* [Given instruction]: Rescale the stretch from the line containing "You are a GUI" through the line containing "(x=97, y=993)": write those lines out again, entries included, multiplying each click coordinate in the answers by 1.7 and rounding to a whole number, with halves going up. Leave the pictures out of your answer.

* [Data provided]:

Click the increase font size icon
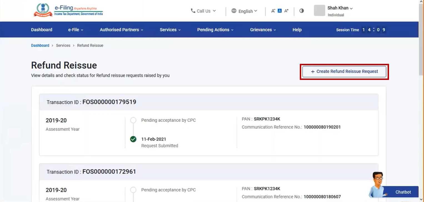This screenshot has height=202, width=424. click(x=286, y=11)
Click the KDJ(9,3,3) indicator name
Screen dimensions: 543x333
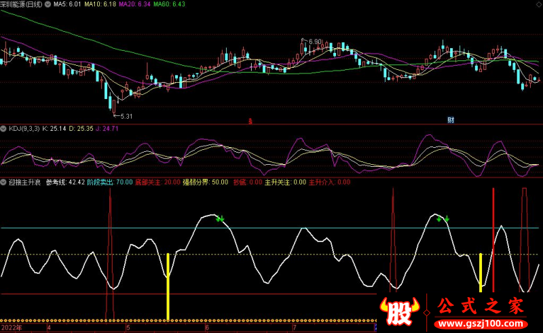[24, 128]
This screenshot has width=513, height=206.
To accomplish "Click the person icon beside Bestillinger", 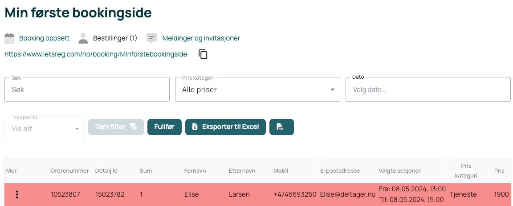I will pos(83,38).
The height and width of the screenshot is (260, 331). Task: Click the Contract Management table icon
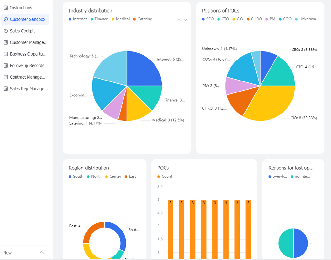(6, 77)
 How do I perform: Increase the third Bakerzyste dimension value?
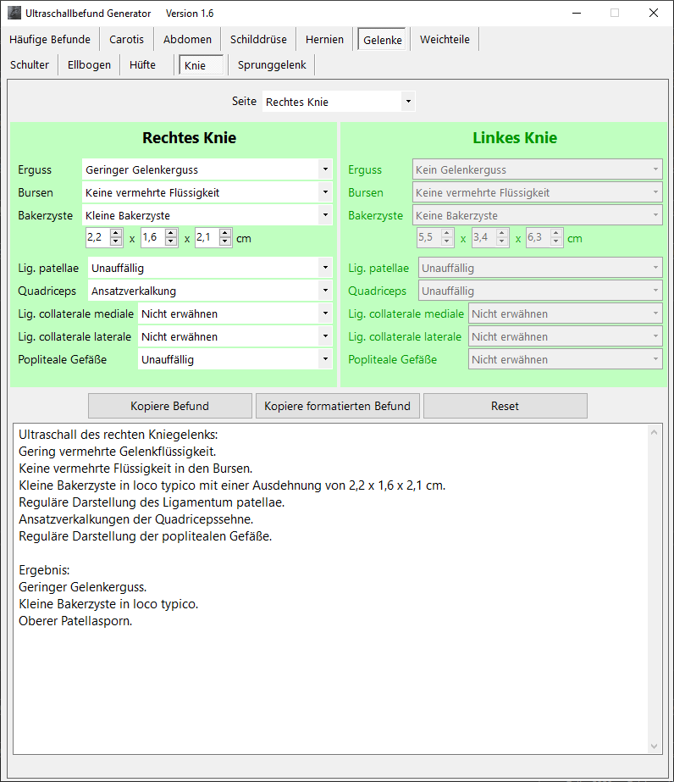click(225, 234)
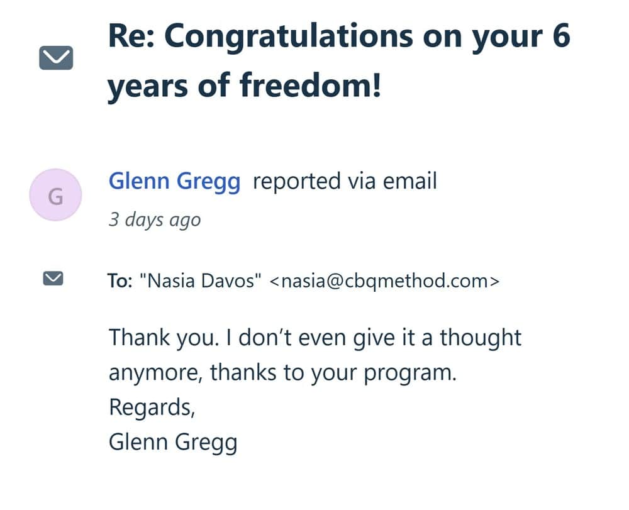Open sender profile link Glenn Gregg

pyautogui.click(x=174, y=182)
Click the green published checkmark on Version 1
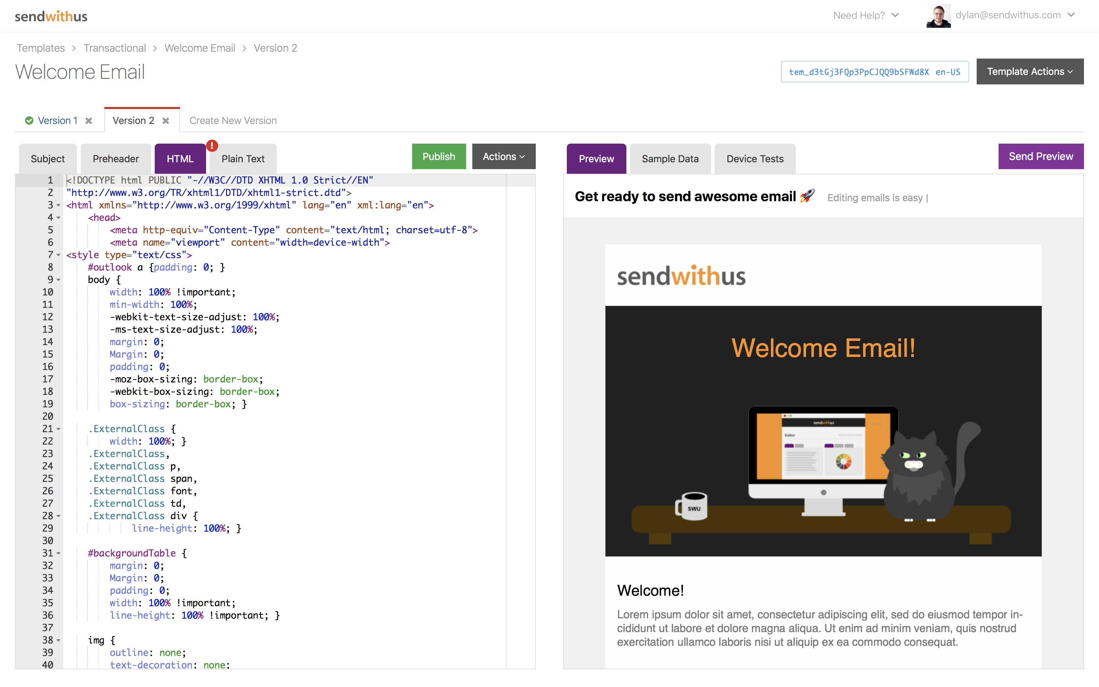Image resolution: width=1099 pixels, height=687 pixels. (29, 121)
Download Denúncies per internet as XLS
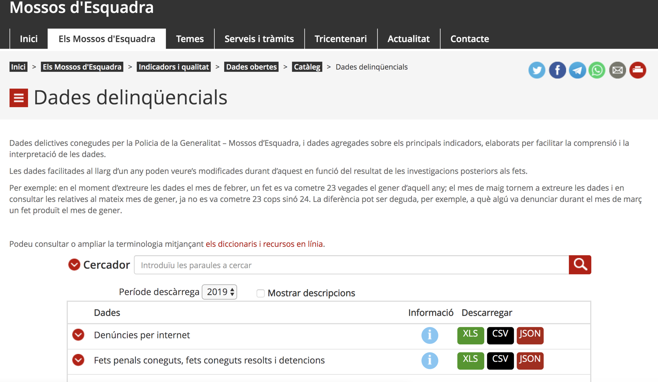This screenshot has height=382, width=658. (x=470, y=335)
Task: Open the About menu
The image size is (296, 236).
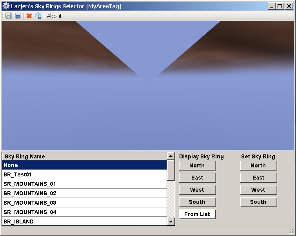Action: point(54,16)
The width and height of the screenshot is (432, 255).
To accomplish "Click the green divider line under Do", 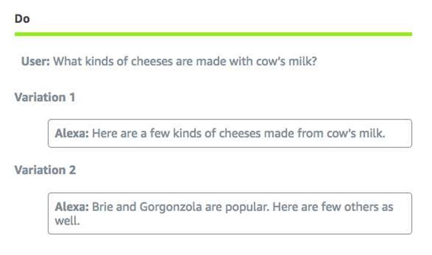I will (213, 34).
...
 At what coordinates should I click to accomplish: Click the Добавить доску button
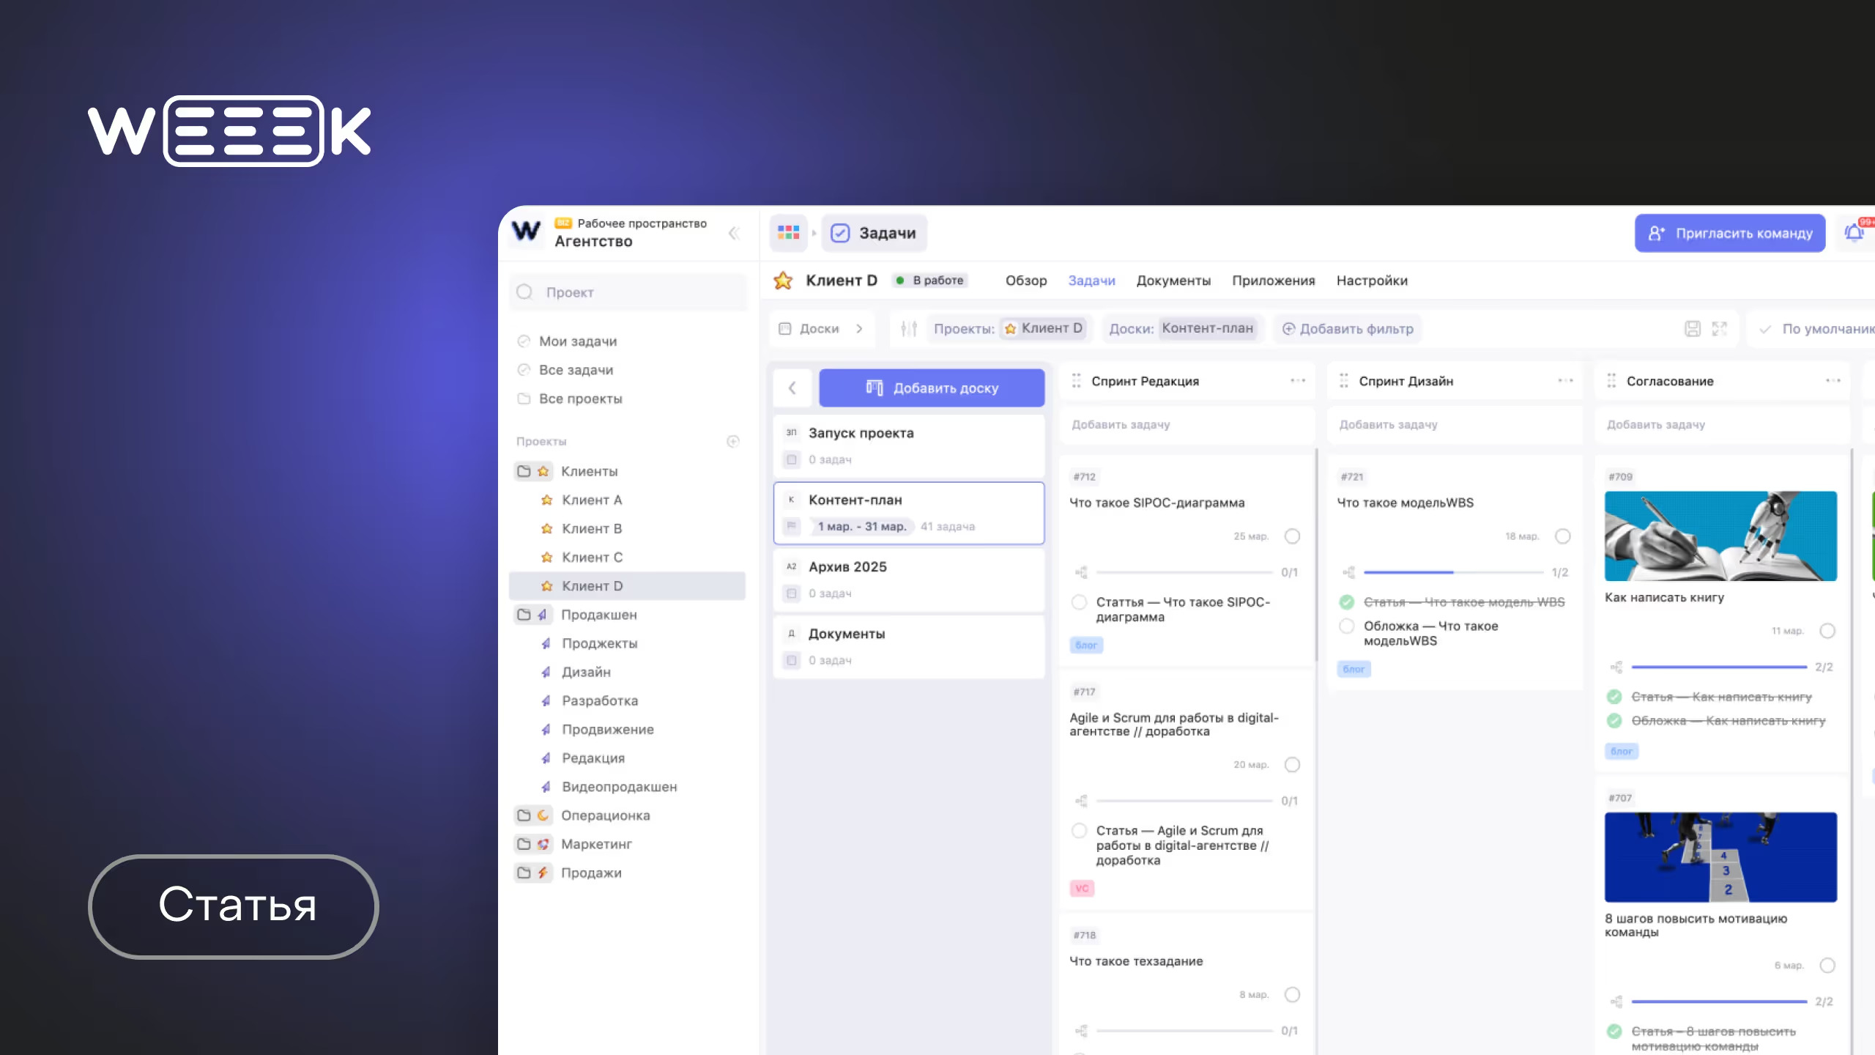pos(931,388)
...
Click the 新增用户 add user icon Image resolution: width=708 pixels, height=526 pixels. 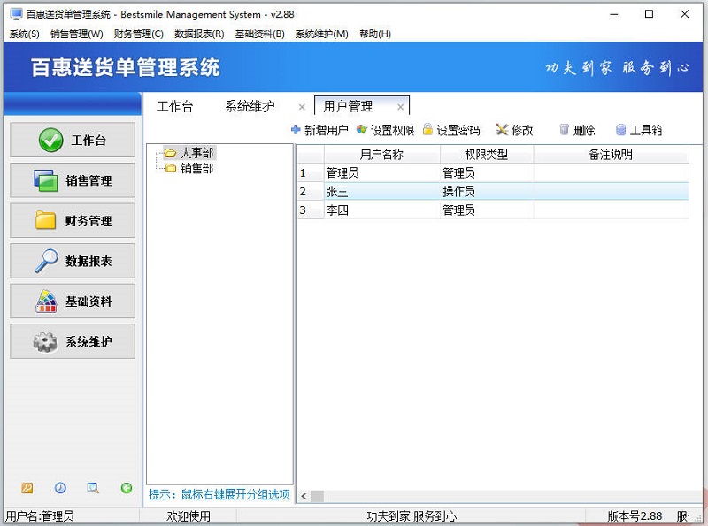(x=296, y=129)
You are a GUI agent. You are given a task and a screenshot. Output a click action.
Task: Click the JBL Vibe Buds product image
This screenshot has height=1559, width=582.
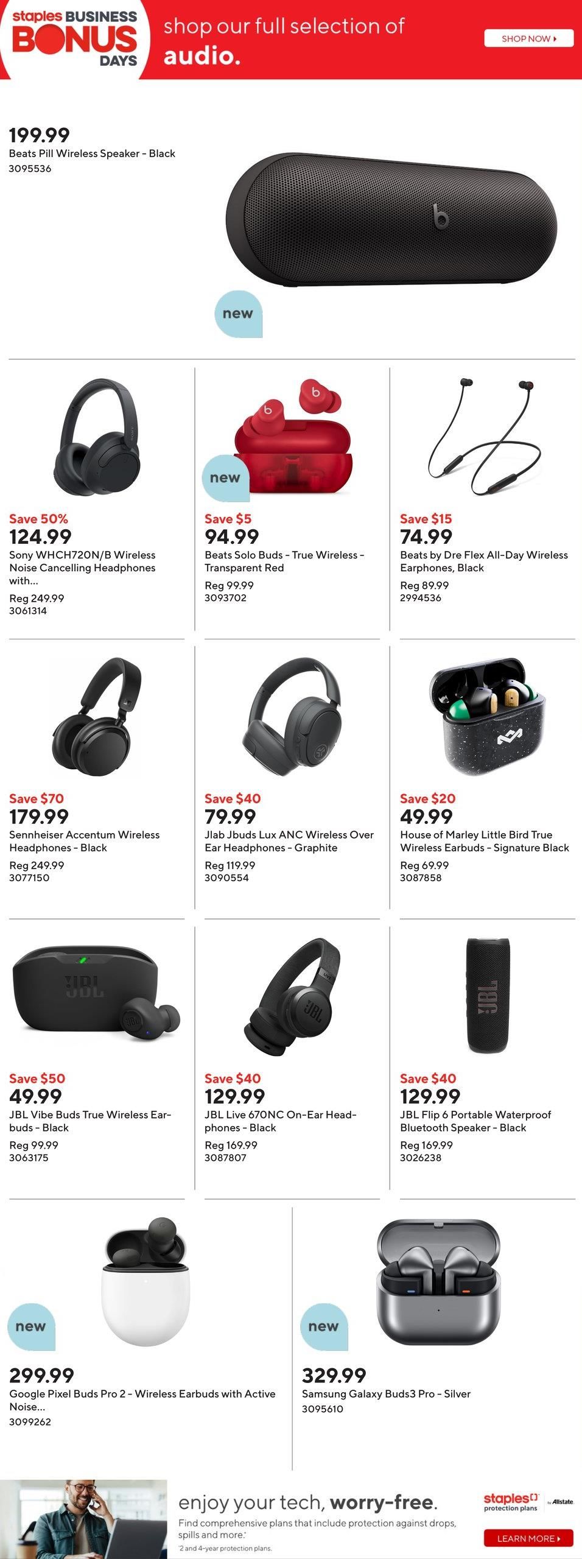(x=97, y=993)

* [Final result]:
You are a GUI agent. You are given a task and a screenshot. Output a click action.
Task: Click the JBL Vibe Buds product image
This screenshot has height=1559, width=582.
(x=165, y=1688)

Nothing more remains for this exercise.